2And [as for] his strength and valour, and the wealth and glory of his kingdom, behold, they are written in the book of the Persians and Medes, for a memorial.
2And all the acts of his power and of his might, and the declaration of the greatness of Mordecai, whereunto the king advanced him, are they not written in the book of the chronicles of the kings of Media and Persia?
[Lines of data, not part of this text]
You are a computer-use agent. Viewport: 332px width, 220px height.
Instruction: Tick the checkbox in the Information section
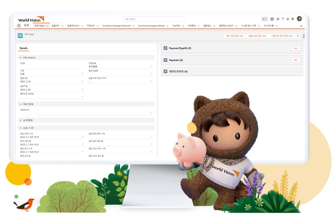point(90,82)
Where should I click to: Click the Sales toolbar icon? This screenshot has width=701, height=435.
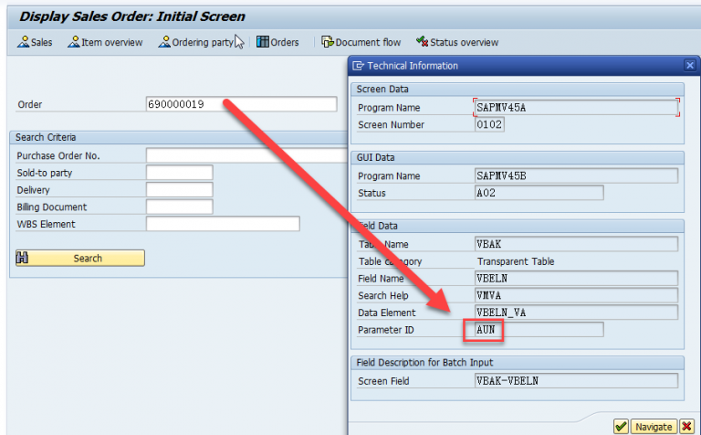click(25, 42)
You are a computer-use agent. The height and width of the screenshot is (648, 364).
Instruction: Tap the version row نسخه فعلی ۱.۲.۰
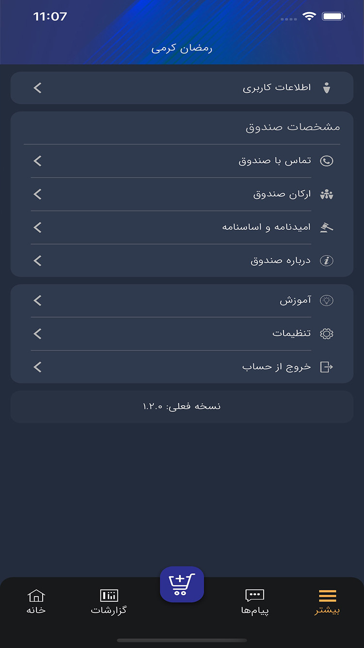(x=182, y=406)
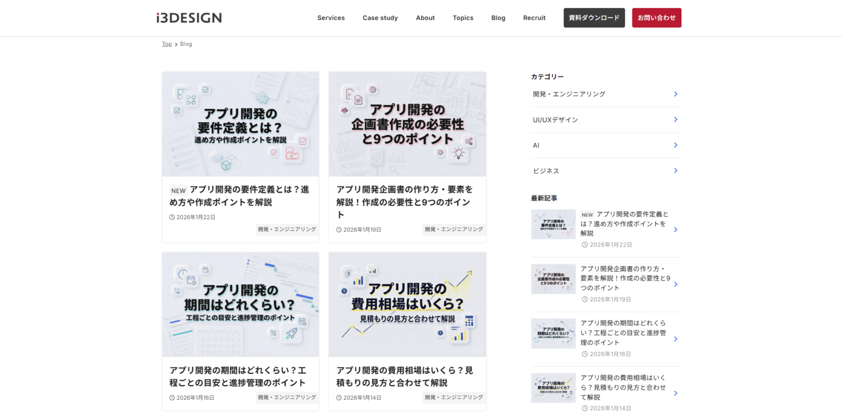842x417 pixels.
Task: Expand the 開発・エンジニアリング category chevron
Action: coord(676,94)
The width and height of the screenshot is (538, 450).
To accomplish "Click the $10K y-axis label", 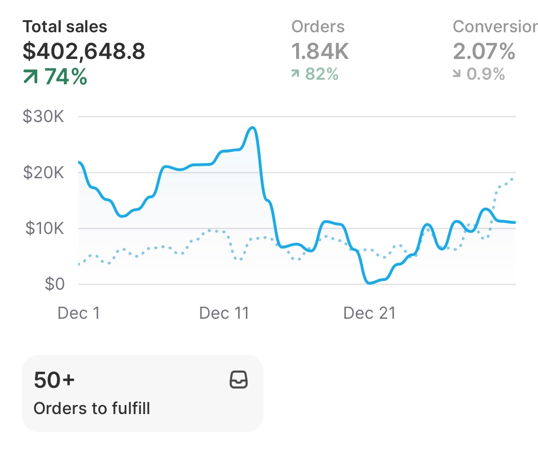I will coord(43,228).
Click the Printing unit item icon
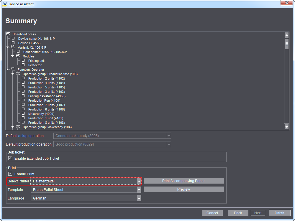 point(23,60)

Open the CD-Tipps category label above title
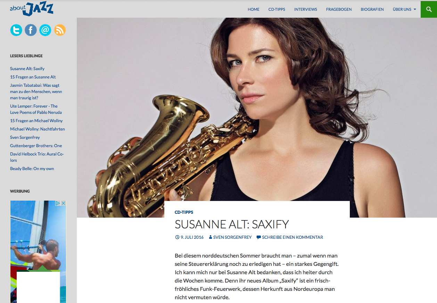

3And Mardochæus was viceroy to king Artaxerxes, and was a great man in the kingdom, and honoured by the Jews, and passed his life beloved of all his nation. [And Mardochæus said, These things have been done of God. For I remember the dream which I had concerning these matters: for not one particular of them has failed. [There was] the little fountain, which became a river, and there was light, and the sun, and much water. The river is Esther, whom the king married, and made queen. And the two serpents are I and Aman. And the nations are those [nations] that combined to destroy the name of the Jews. But [as for] my nation, this is Israel, [even] they that cried to God, and were delivered: for the Lord delivered his people, and the Lord rescued us out of all these calamities; and God wrought such signs and great wonders as have not been done among the nations. Therefore did he ordain two lots, one for the people of God, and one for all the [other] nations. And these two lots came for an appointed season, and for a day of judgment, before God, and for all the nations. And God remembered his people, and vindicated his inheritance. And they shall observe these days, in the month Adar, on the fourteenth and on the fifteenth [day] of the month, with an assembly, and joy and gladness before God, throughout the generations for ever among his people Israel. In the fourth year of the reign of Ptolemy and Cleopatra, Dositheus, who said that he was a priest and a Levite, and Ptolemy his son, brought in the published letter of Phruræ, which they said existed, and [which] Lysimachus the son of Ptolemy, who was in Jerusalem, had interpreted.]
3For Mordecai the Jew was next unto king Ahasuerus, and great among the Jews, and accepted of the multitude of his brethren, seeking the wealth of his people, and speaking peace to all his seed.